**TASK OBJECTIVE:** Going through the entries, how many lines include the string "each"? Answer only with the number.

**EXERCISE MATERIALS:**
┌──
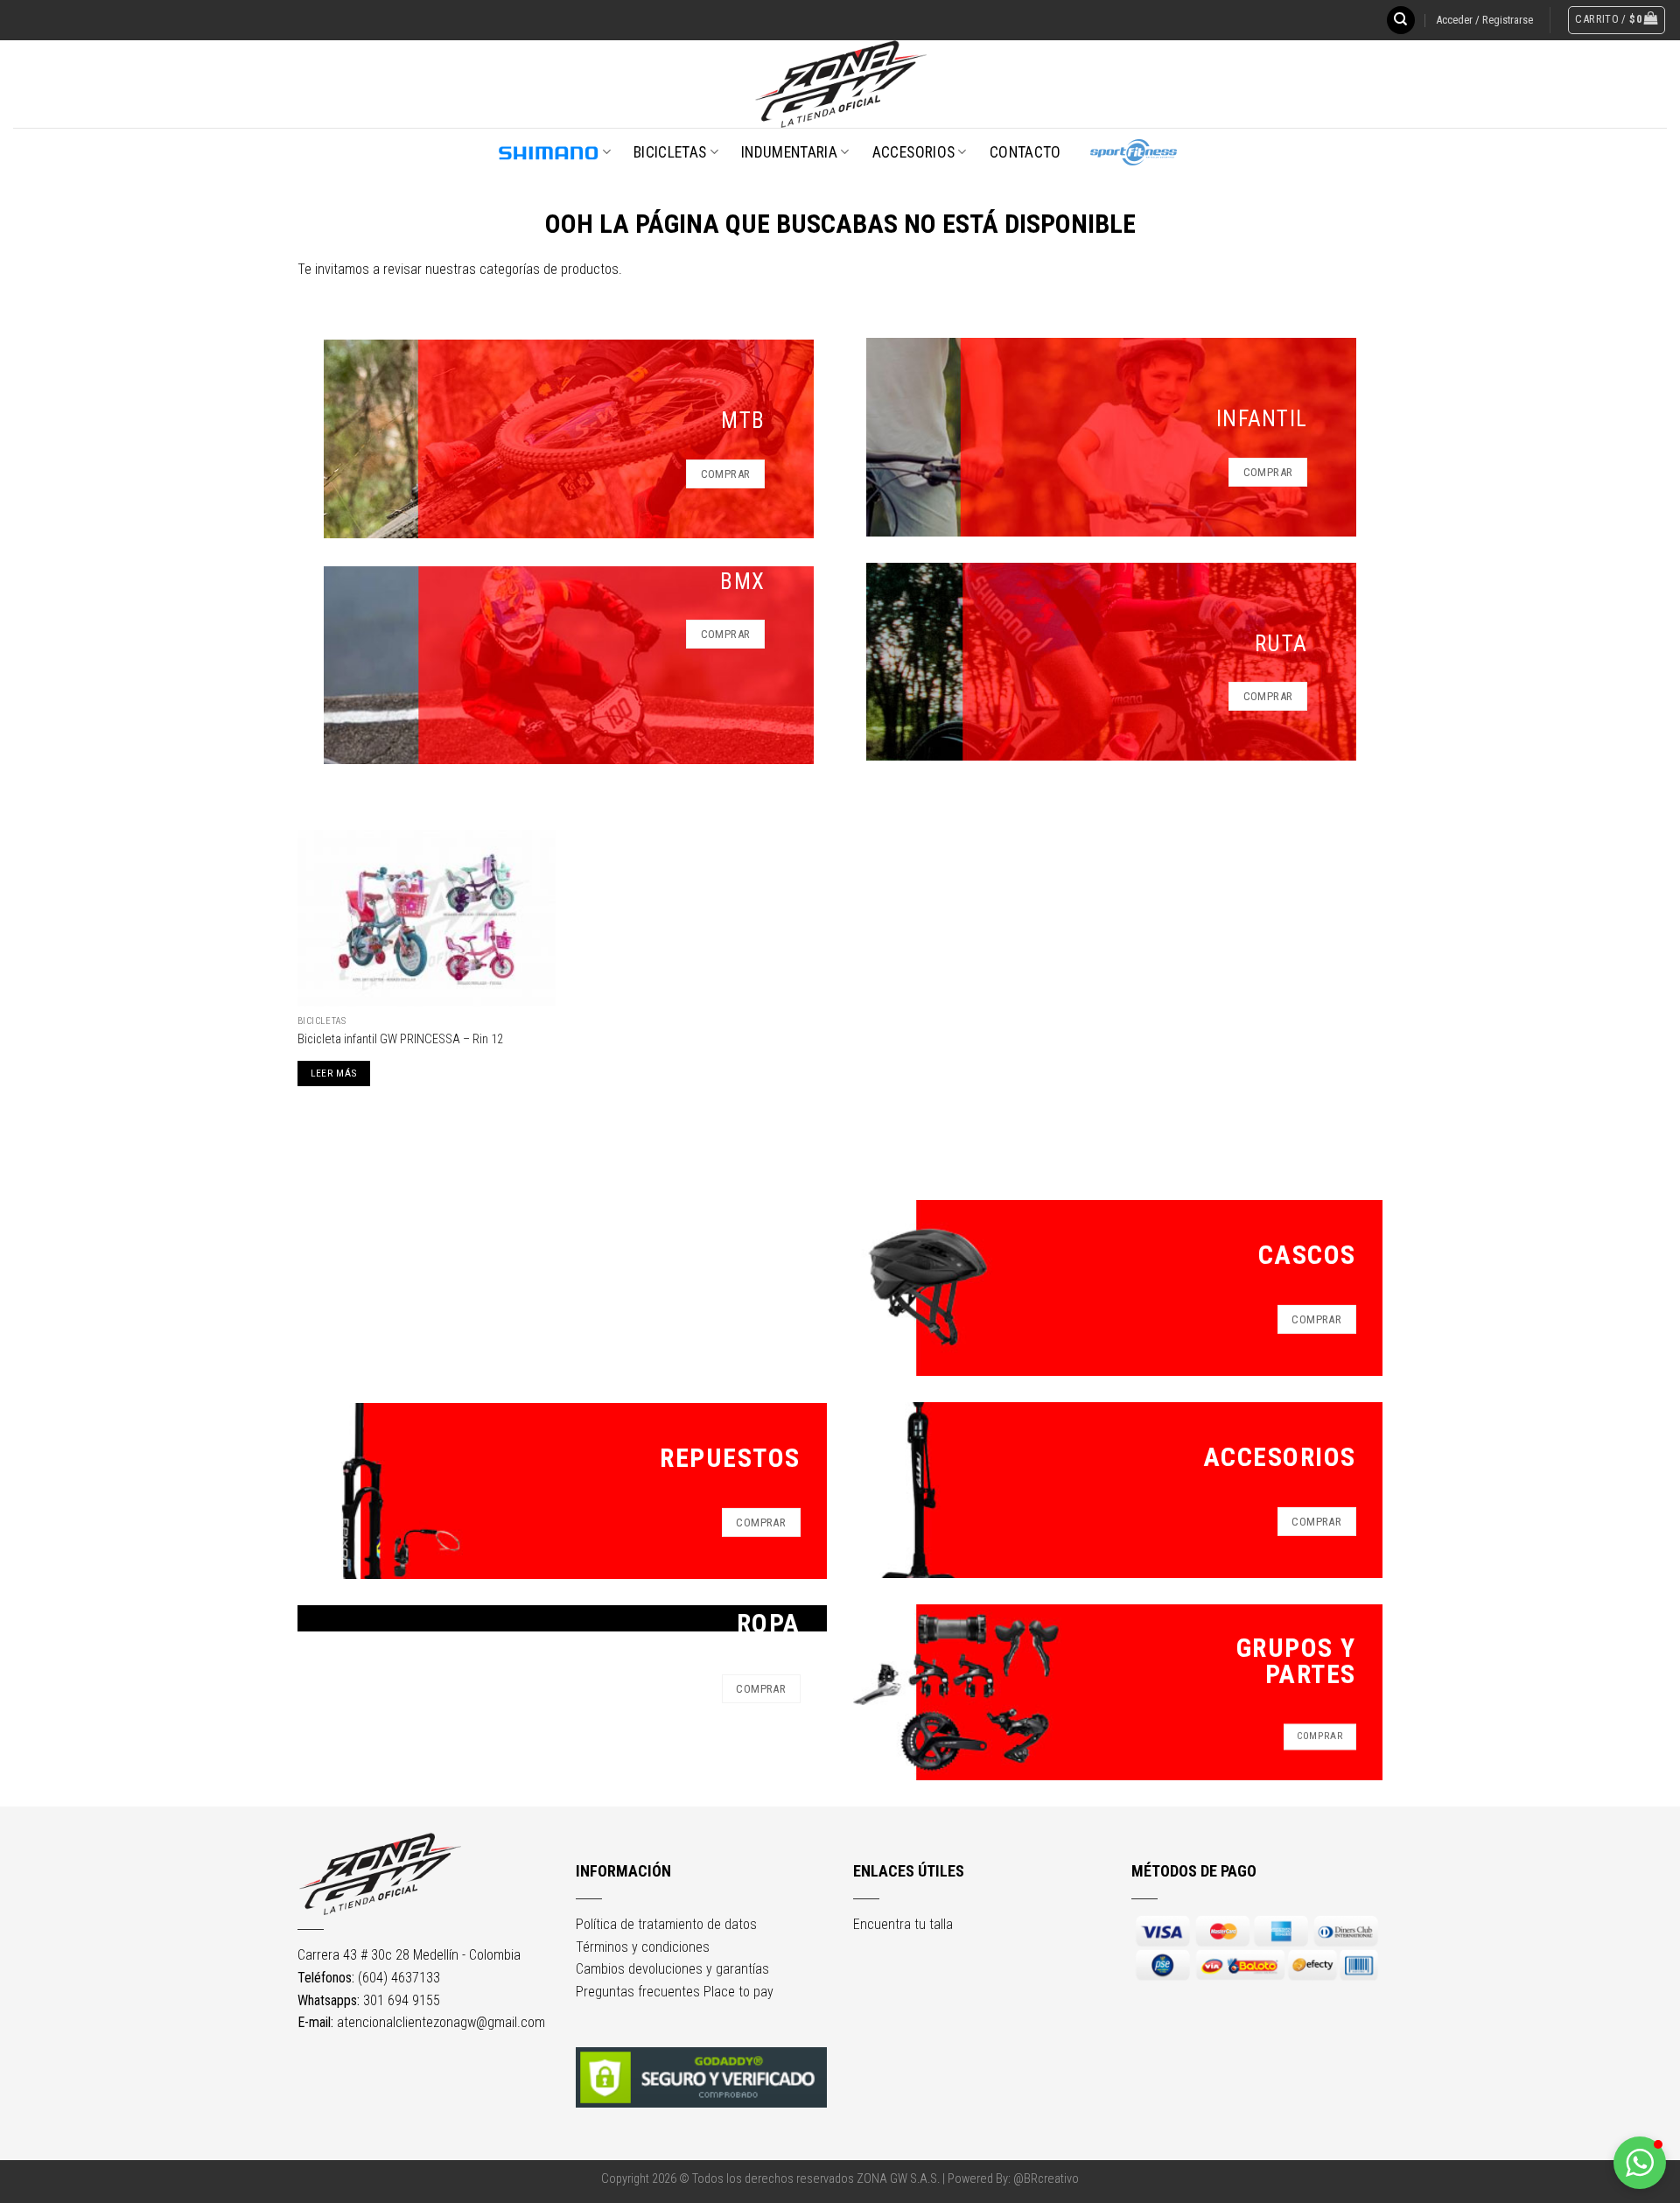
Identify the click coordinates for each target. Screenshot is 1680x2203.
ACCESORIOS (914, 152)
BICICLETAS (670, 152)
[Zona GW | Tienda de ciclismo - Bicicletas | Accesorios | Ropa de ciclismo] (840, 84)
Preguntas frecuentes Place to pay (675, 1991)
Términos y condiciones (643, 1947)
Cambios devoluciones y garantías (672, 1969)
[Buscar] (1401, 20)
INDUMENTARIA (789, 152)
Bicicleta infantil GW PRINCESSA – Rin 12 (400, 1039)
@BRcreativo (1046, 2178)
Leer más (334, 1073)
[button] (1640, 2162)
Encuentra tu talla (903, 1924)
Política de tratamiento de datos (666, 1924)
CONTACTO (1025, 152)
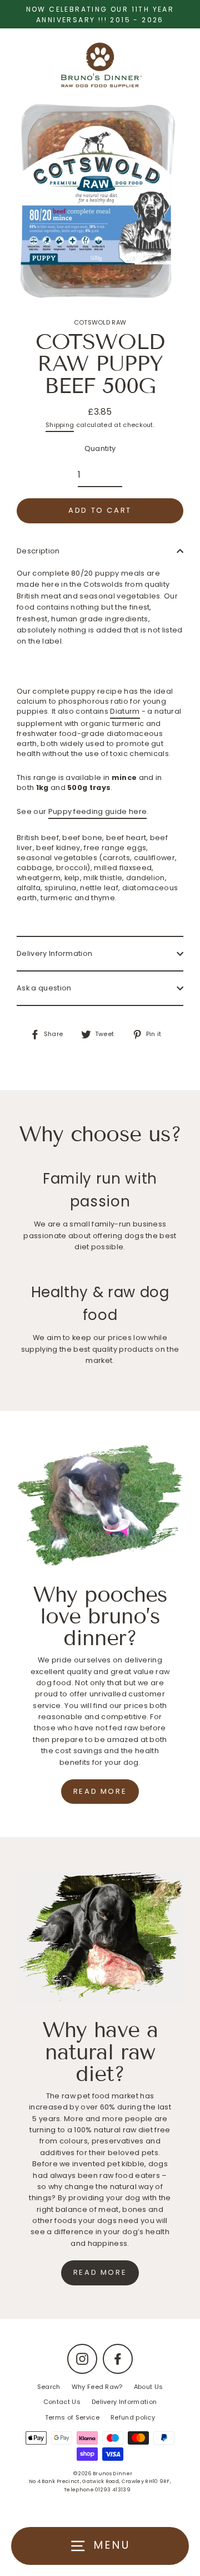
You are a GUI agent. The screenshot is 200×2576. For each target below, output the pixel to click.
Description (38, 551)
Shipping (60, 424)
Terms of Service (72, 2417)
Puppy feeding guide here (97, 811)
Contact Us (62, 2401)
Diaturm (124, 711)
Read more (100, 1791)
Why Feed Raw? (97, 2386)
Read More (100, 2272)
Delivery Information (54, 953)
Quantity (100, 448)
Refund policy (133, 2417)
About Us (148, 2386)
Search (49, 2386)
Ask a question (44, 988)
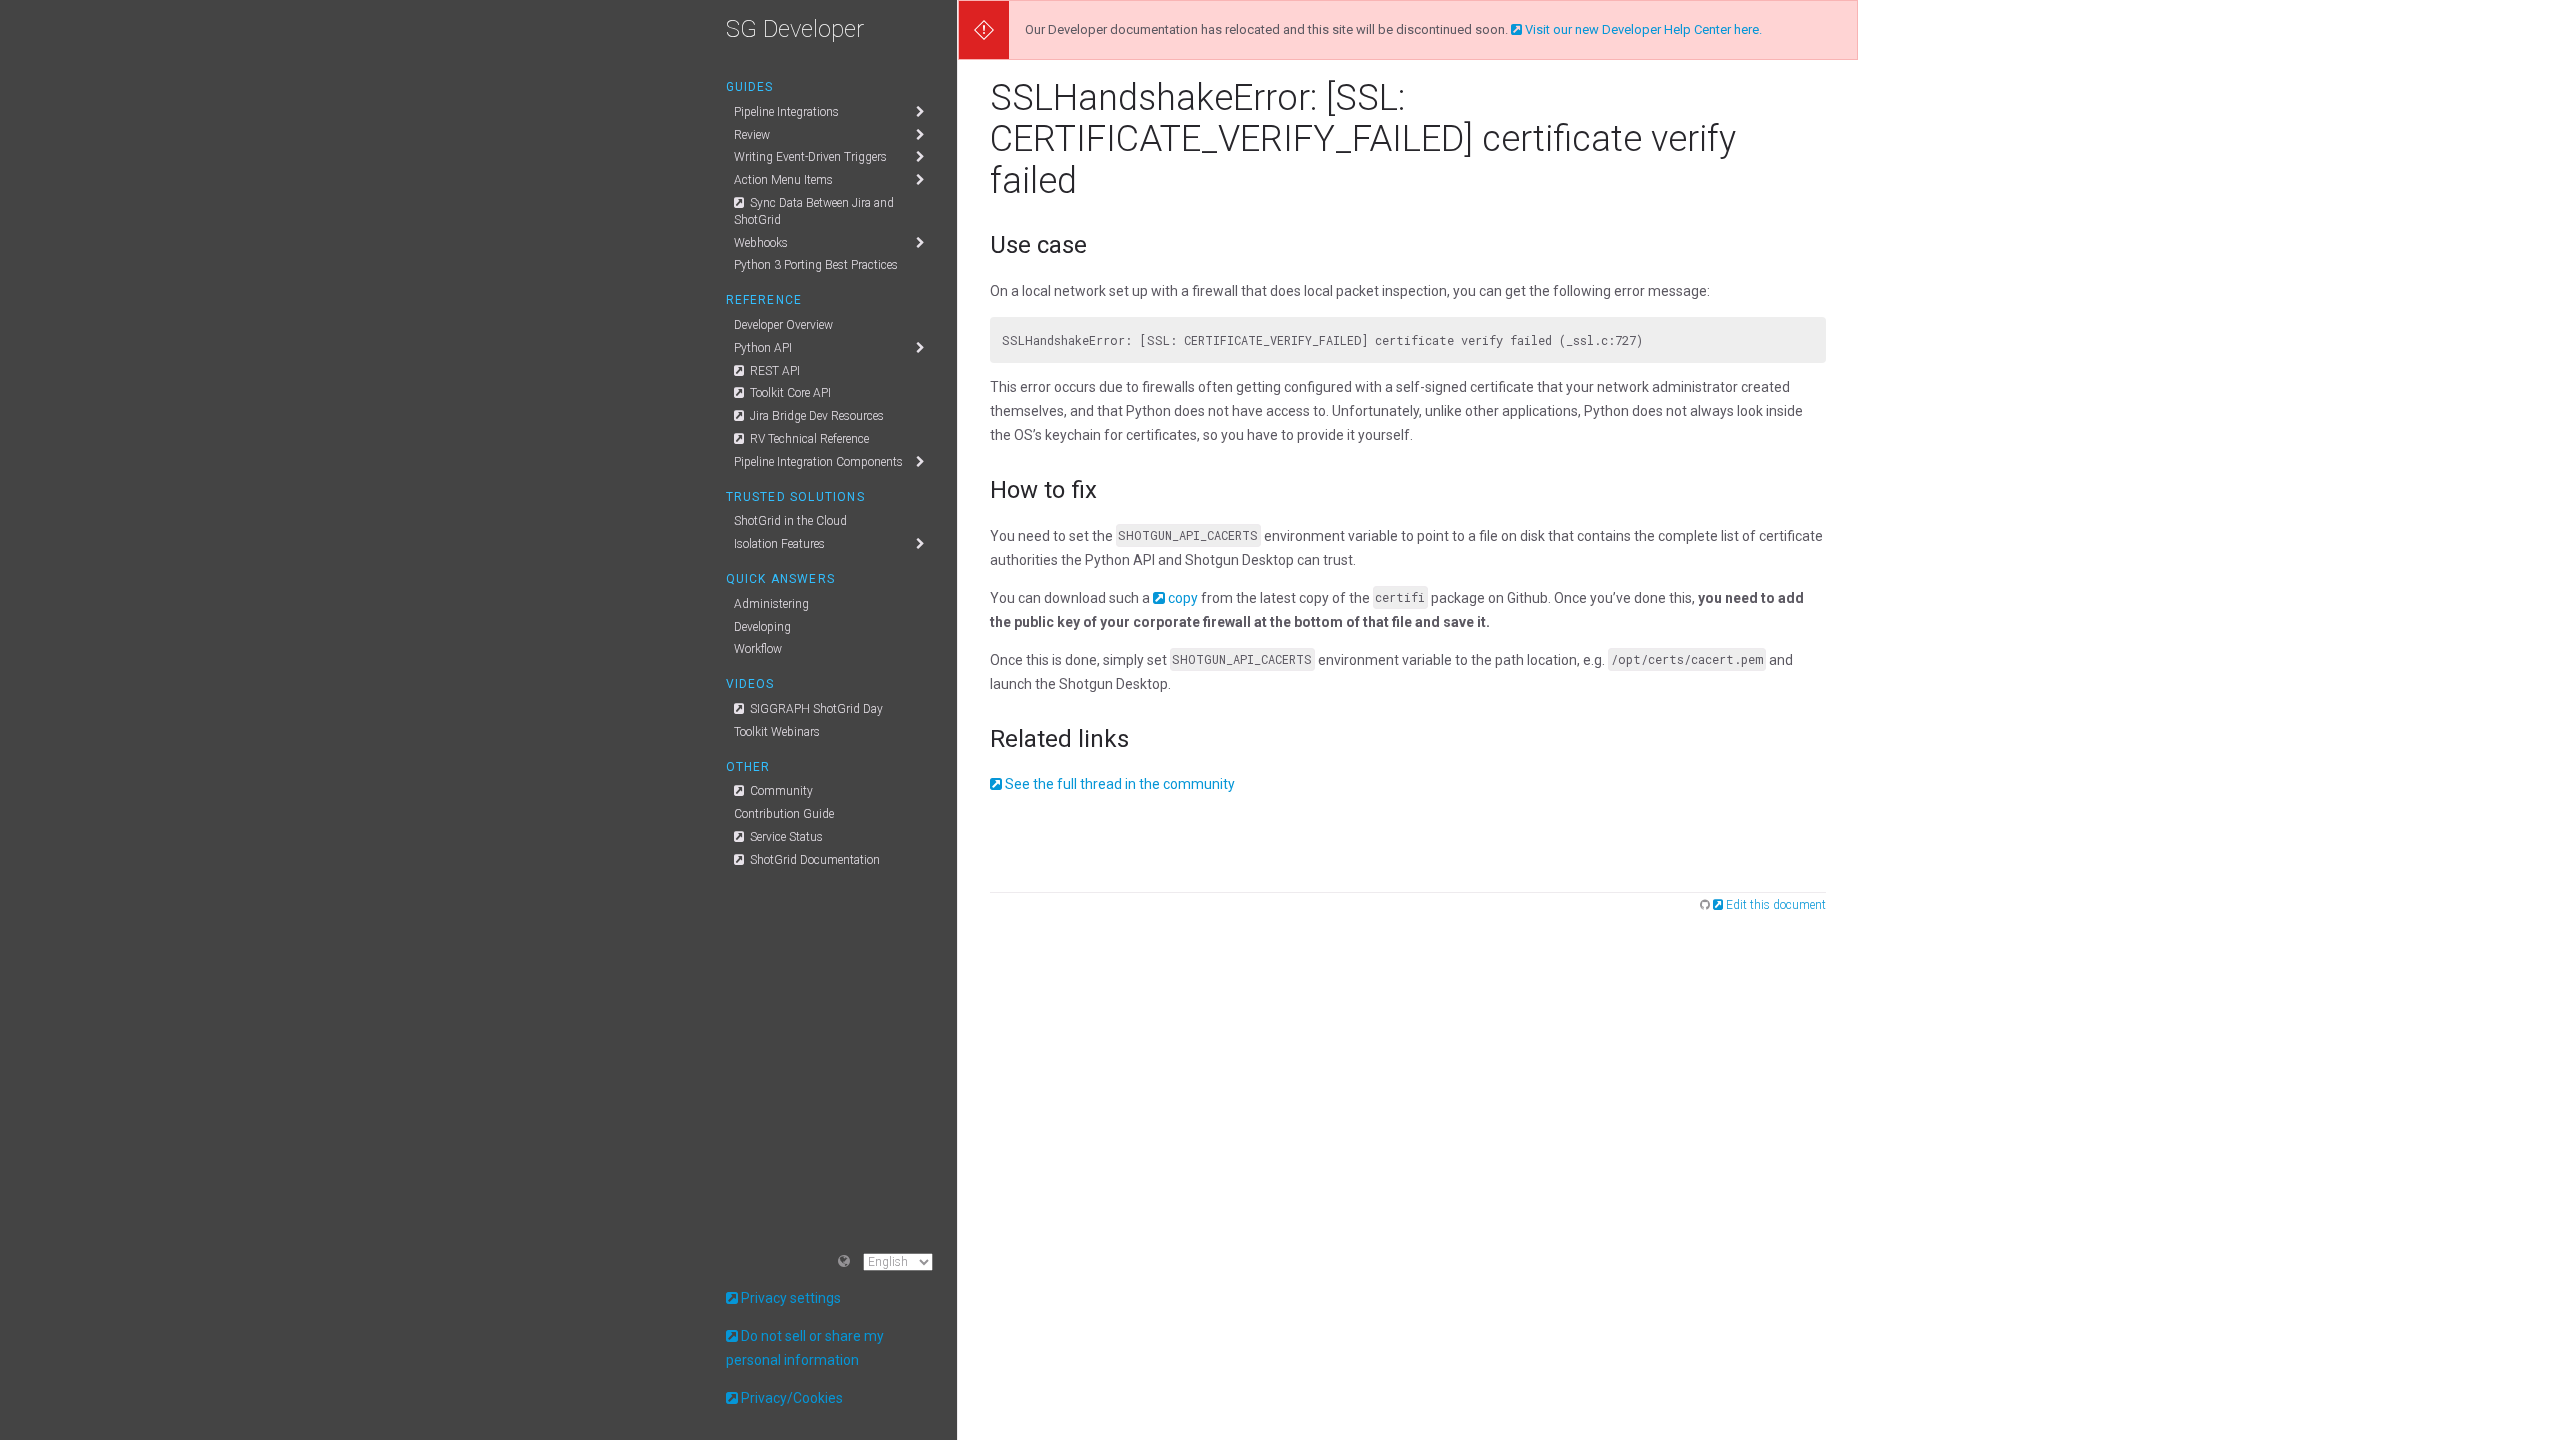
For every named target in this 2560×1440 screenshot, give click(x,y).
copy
└──
**SOLUTION:** 2